Using fail2ban, I want to ban these spammers who are sending to a spamtrap address:
Oct 27 09:04:22 si68 postfix/smtpd[3240]: NOQUEUE: reject: RCPT from unknown[117.197.114.222]: 550 5.7.1 <[email protected]>: Recipient address rejected: Mail appeared to be SPAM or forged. Ask your Mail/DNS-Administrator to correct HELO and DNS MX settings or to get removed from DNSBLs; MTA helo: odwsgs.com, MTA hostname: unknown[117.197.114.222] (helo/hostname mismatch); from=<[email protected]> to=<[email protected]> proto=ESMTP helo=<odwsgs.com>
Oct 27 09:08:51 si68 postfix/smtpd[32646]: NOQUEUE: reject: RCPT from unknown[182.177.131.71]: 550 5.7.1 <[email protected]>: Recipient address rejected: Mail appeared to be SPAM or forged. Ask your Mail/DNS-Administrator to correct HELO and DNS MX settings or to get removed from DNSBLs; MTA helo: rigplj.com, MTA hostname: unknown[182.177.131.71] (helo/hostname mismatch); from=<[email protected]> to=<[email protected]> proto=ESMTP helo=<rigplj.com>
Oct 27 12:42:09 si68 postfix/smtpd[22119]: NOQUEUE: reject: RCPT from unknown[70.39.119.76]: 550 5.7.1 <[email protected]>: Recipient address rejected: temporarily blocked because of previous errors - retrying too fast. penalty: 30 seconds x 0 retries.; from=<[email protected]> to=<[email protected]> proto=ESMTP helo=<CT623.local>
Oct 27 14:03:12 si68 postfix/smtpd[30183]: NOQUEUE: reject: RCPT from unknown[91.79.137.194]: 550 5.7.1 <[email protected]>: Recipient address rejected: Mail appeared to be SPAM or forged. Ask your Mail/DNS-Administrator to correct HELO and DNS MX settings or to get removed from DNSBLs; please relay via your ISP (mchi.org); Please use DynDNS; from=<[email protected]> to=<[email protected]> proto=SMTP helo=<ppp91-79-137-194.pppoe.mtu-net.ru>
Oct 27 22:00:28 si68 postfix/smtpd[18310]: NOQUEUE: reject: RCPT from unknown[96.31.94.71]: 550 5.1.1 <[email protected]>: Recipient address rejected: User unknown; from=<[email protected]> to=<[email protected]> proto=ESMTP helo=<ipr-management-mail.com>
Oct 28 00:40:00 si68 postfix/smtpd[18319]: NOQUEUE: reject: RCPT from unknown[63.141.229.165]: 550 5.1.1 <[email protected]>: Recipient address rejected: User unknown; from=<[email protected]> to=<[email protected]> proto=SMTP helo=<mx1.nnamedia.com>
Oct 28 04:05:14 si68 postfix/smtpd[9519]: NOQUEUE: reject: RCPT from unknown[70.39.119.76]: 550 5.7.1 <[email protected]>: Recipient address rejected: Your MTA is listed in too many DNSBLs; check http://www.robtex.com/rbl/70.39.119.76.html; from=<[email protected]> to=<[email protected]> proto=ESMTP helo=<CT623.local>
I'm not very good at regular expressions, but I came up with this:
[Definition]
failregex = reject: RCPT from (.*)\[<HOST>\]: (.*)spamtrap
However, when I test the above regex against the (46MB) maillog like so:
fail2ban-regex /var/log/maillog 'failregex = reject: RCPT from (.*)\[<HOST>\]: (.*)spamtrap'
The CPU goes nuts trying to process it. I figure the regex could be written more efficiently. Any suggestions?

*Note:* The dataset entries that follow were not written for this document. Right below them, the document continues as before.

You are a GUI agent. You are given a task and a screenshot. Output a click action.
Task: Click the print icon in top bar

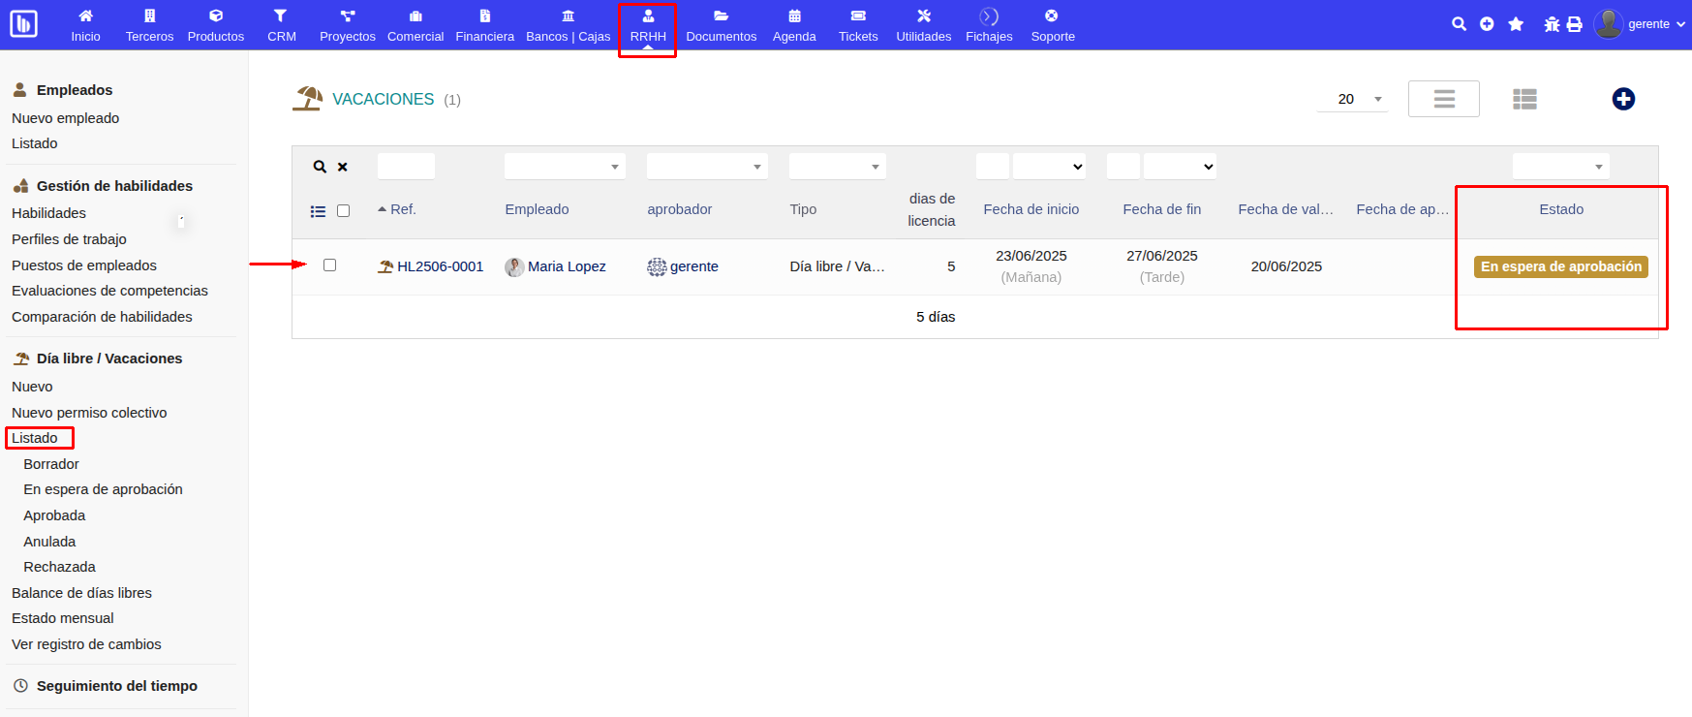pos(1575,24)
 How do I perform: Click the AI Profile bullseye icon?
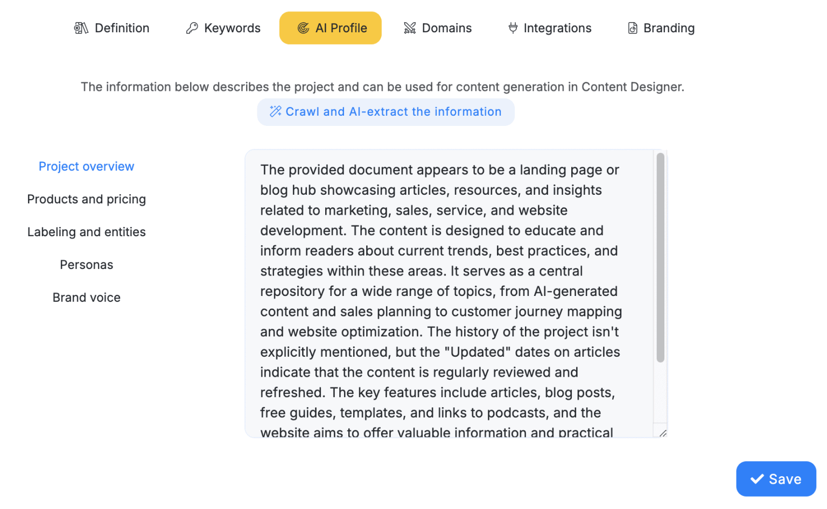(x=304, y=27)
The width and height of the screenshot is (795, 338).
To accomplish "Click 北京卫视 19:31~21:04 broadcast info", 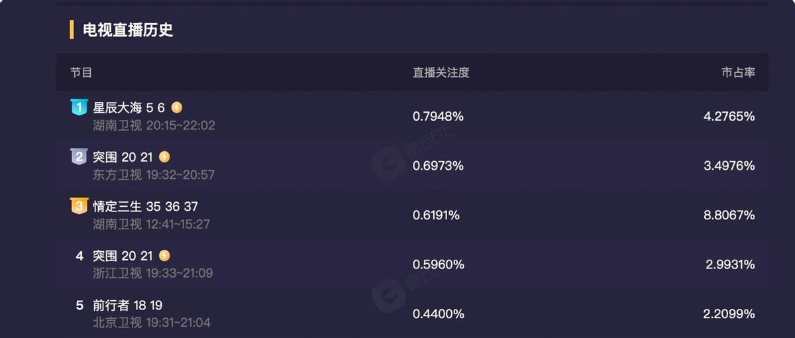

Update: The IPs in the logfile above are only rejected for the particular transactions above. I want to completely block them. That is just a very small log excerpt. The very same spammer IPs aren't ONLY sending to spamtrap addresses, but also sending to real valid recipients, and are getting through.
In other words, I'd like to ban them the MOMENT they try the spamtrap address -- thus preventing further mails from the same IP from getting to a real person.
Found a way to use a bit less CPU with one less glob using this advice from Michael Orlitzky:
Reference: http://old.nabble.com/Re%3A-fail2ban-for-spamtraps-p28964882.html
I can't see what you are trying to accomplish. The least CPU usage you can get is to remove fail2ban and ignore the entries in the mail log. All these mails are rejected. So why care?
You consume CPU on rejecting (policyd-weight) and then on fail2ban to ban the already closed connection. Just ignore the past.
If you really need to do it you should redirect the logs. Use syslog-ng filters to create a log file only for spamtrap hits. Then use fail2ban on that tiny log file.